Challenges of Absolute Binding Free Energies for Membrane Exposed Binding Pockets

Absolute binding free energy (ABFE) calculations are finding increasing use within drug discovery programs, particularly as they can be performed on very different ligand scaffolds and direct comparisons made between them. They also have the potential to provide a route to target selectivity prediction. To date, most work has focused on soluble proteins, with relatively little focus on membrane proteins. Structural studies are increasingly revealing the presence of lipid-exposed allosteric binding sites on membrane proteins. The exposure to lipids rather than water is presumed to make ABFE calculations considerably more challenging. To investigate this and highlight other potential difficulties associated with such binding sites, we explored the performance of ABFE calculations on two G-protein-coupled receptor systems with lipid-exposed binding sites; the P2Y1 receptor and the GCGR receptor.

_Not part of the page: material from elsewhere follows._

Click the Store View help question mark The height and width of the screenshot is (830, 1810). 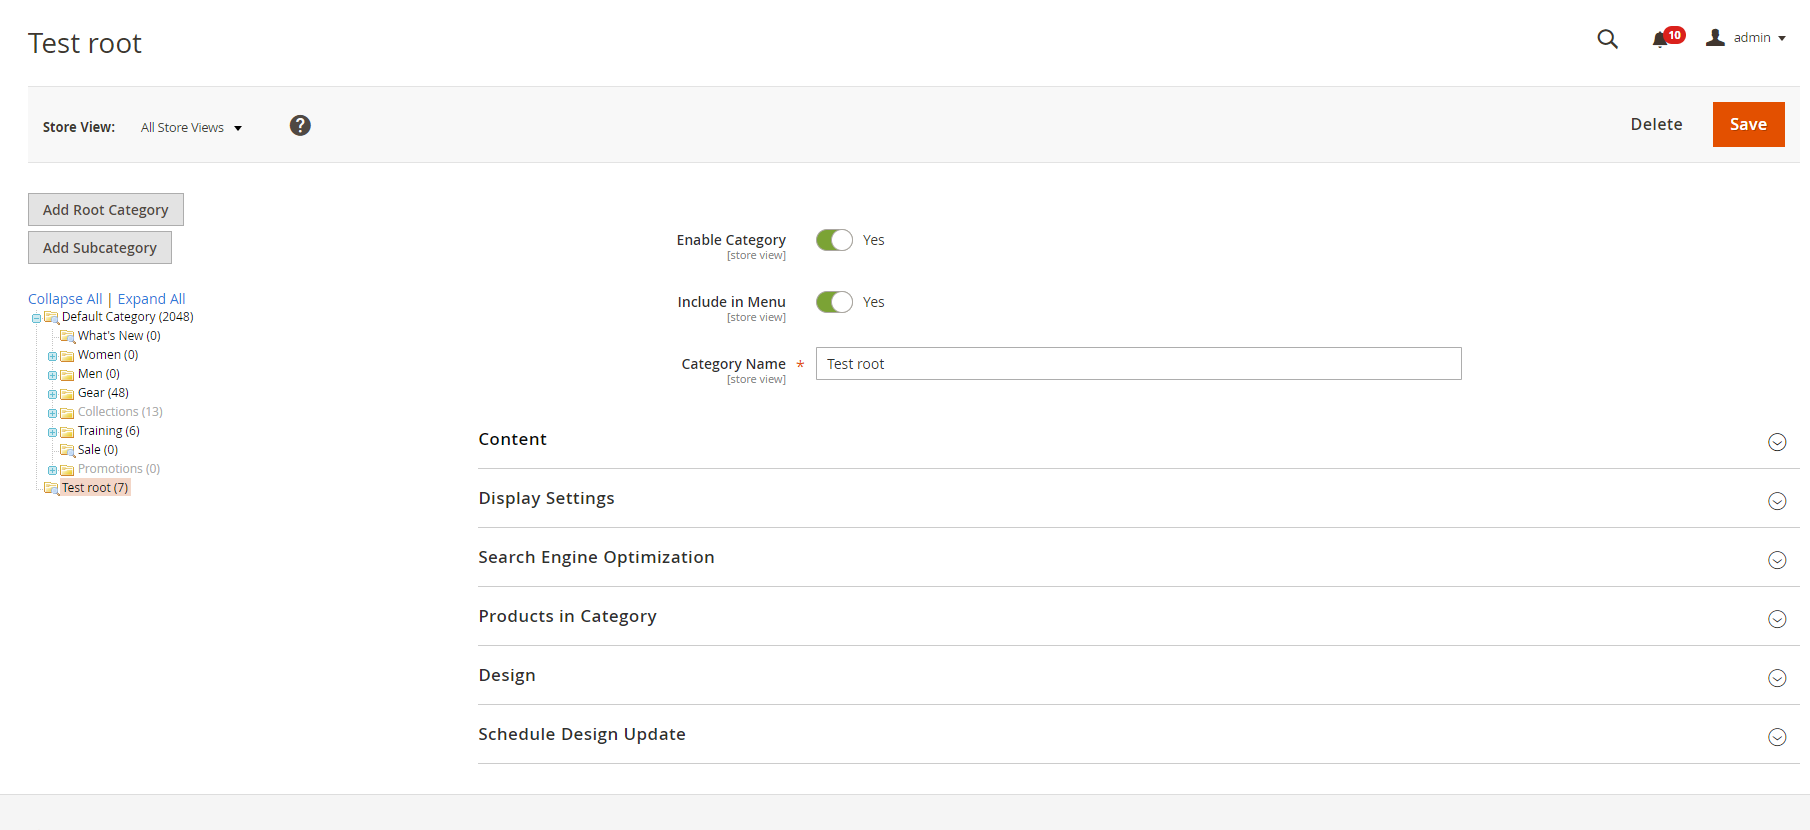[x=300, y=125]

We show that despite both proteins being GPCRs with lipid- exposed binding sites, the performance of ABFE calculations differs significantly. ABFE results for P2Y1R are in excellent agreement with experiment (mean absolute error (MAE) of 1.21 kcal/mol), but the results for GCGR were significantly poorer with the MAE 4.74 kcal/mol being the best we could achieve with current resources. Nevertheless, the GCGR system serves as an excellent vehicle to demonstrate the more problematic issues which can exist, including vastly different apo versus bound state, the presence of lipids solvating the apo state and sampling problems exacerbated by the lipid environment. We discuss how some of these aspects can be dealt with, while others will clearly require more work. We hope this work will help drive the community forward in tackling these problems.